Once the Austrians got proof that the assassins were in the pay of the Serbian Secret Service, if they had simply declared war then no country would have minded. The Austrian Emperor Franz Josef said: "Russia will not step in to protect regicides." But Austria wasting weeks publicly posturing and intriguing, so Russia, Germany and France would have to get involved or lose face. The Russian ambassador said to the Austrians-" You are trying to set fire to Europe!" When German Kaiser Wilhelm read the ultimatum he said-" Spirited note, what?"

1919- At the request of his Secretary of War McAdoo President Woodrow Wilson named the recently concluded great war against Germany as the "World War." It wasn’t called World War I until in Nov 1942, when Time magazine labeled the new conflict of 1939-45 World War II. Franklin Roosevelt thought it" too depressing, like we were bound to have more."

1920- Kenya declared a crown colony of the British Empire.

1927 – Reacting to a public finally tired of the Tin Lizzy Model T and increased competition, the Ford Motor Co sells the first Model A car.
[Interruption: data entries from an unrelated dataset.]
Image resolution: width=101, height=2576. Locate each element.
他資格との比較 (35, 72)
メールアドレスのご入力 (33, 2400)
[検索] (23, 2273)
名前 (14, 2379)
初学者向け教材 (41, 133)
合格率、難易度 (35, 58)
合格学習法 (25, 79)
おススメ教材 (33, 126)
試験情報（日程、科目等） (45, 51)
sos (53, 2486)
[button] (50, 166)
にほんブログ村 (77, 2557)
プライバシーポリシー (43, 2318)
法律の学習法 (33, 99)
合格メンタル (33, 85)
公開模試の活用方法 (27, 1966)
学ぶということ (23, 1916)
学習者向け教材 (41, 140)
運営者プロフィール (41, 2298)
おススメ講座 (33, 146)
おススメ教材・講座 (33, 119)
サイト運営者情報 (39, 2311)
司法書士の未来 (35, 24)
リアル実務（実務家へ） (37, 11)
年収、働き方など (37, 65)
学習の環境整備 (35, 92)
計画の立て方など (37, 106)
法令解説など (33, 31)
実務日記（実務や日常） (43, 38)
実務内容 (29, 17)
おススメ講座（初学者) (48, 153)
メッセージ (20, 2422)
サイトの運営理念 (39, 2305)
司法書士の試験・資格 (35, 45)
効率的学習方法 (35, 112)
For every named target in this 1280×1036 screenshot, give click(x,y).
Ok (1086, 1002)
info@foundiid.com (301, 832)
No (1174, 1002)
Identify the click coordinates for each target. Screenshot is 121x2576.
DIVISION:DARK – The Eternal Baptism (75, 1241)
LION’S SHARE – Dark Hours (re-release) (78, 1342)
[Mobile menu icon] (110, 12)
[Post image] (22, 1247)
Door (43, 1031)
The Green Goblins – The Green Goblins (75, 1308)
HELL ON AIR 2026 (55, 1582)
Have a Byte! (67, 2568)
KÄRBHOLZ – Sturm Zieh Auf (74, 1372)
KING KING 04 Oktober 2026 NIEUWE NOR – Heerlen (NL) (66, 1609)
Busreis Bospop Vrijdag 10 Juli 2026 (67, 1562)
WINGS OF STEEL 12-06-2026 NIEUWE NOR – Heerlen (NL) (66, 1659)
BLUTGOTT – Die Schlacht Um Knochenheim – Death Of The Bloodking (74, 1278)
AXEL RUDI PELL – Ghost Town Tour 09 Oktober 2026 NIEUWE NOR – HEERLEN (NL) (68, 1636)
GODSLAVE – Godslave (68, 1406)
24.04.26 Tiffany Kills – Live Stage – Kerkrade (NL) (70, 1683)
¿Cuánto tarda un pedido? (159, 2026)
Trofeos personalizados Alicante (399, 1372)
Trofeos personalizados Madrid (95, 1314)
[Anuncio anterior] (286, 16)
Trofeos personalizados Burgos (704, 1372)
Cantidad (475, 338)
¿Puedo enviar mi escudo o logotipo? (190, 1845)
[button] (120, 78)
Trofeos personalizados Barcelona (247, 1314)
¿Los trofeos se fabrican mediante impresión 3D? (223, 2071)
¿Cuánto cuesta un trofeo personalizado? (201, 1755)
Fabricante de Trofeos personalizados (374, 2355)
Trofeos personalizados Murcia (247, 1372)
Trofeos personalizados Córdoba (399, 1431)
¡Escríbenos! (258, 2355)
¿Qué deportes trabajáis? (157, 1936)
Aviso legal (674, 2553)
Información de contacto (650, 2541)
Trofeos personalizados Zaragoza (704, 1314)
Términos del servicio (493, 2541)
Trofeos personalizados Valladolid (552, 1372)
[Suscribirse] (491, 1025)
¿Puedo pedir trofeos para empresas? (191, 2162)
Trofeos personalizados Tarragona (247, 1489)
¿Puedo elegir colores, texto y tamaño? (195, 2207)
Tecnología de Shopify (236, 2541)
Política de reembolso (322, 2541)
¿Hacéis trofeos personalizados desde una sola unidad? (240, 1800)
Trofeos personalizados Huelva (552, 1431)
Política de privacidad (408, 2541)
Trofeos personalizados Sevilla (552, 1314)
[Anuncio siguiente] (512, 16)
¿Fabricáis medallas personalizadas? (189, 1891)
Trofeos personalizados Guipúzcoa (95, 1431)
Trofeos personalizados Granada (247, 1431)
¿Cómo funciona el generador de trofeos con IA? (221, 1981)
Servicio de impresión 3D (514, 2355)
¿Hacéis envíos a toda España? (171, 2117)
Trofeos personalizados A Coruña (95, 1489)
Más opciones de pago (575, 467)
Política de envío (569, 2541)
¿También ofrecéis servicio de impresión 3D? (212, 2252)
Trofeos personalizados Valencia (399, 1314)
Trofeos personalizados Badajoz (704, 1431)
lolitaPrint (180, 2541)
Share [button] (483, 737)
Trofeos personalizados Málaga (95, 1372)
1932-The Birthday of Fritos. Texas ice cream maker Elmer Doolin buys a recipe for corn chips from a Mexican fry cook for $100 dollars and started the Frito-Lay Company.

1936- Aviator Charles Lindbergh and Anne Morrow Lindbergh arrived in Berlin to begin a state visit of Germany as the personal guests of Adolph Hitler. Lindbergh praised the German Luftwaffe as the "greatest air force in the world". Only three Americans ever got the Third Reich’s highest civilian medal- Lindbergh, Henry Ford and the Chairman of the US Chamber of Commerce.

1937 – Scientists at Yale University announced the isolation of the pituitary hormone.

1937-TENNIS DIPLOMACY- The US and Nazi Germany spent much of the late 1930’s testing their competing philosophies on sports playing fields- Democracy vs Aryan Racial Purity. First Jesse Owens at the Olympics, then prizefighters Joe Louis and Max Schmeling, this day even the semi-finals of the Davis Cup Tennis championship became another Yankees vs Nazis test.
At Wimbledon England, American Don Budge and German Baron Gottfried von Cramm played the game of their lives. Hitler had personally telephoned Von Cramm the night before and ordered him to win. Ironically von Cramm was anti-Nazi. Don Budge won after 6 nail-biting tied sets. Queen Mary was present, and Hitler was glued to his radio. At one point American tennis great Bill Tilden who had been hired to coach the German team signaled that the match was in the bag. This provoked such an angry reaction from the audience that entertainers Jack Benny and Ed Sullivan tried to climb the fence to kick Tilden’s ass. But Budge came from behind to win. Von Cramm took defeat like a gentleman but Hitler didn’t. Shortly upon his return to the fatherland, the Gestapo arrested him for homosexual activity.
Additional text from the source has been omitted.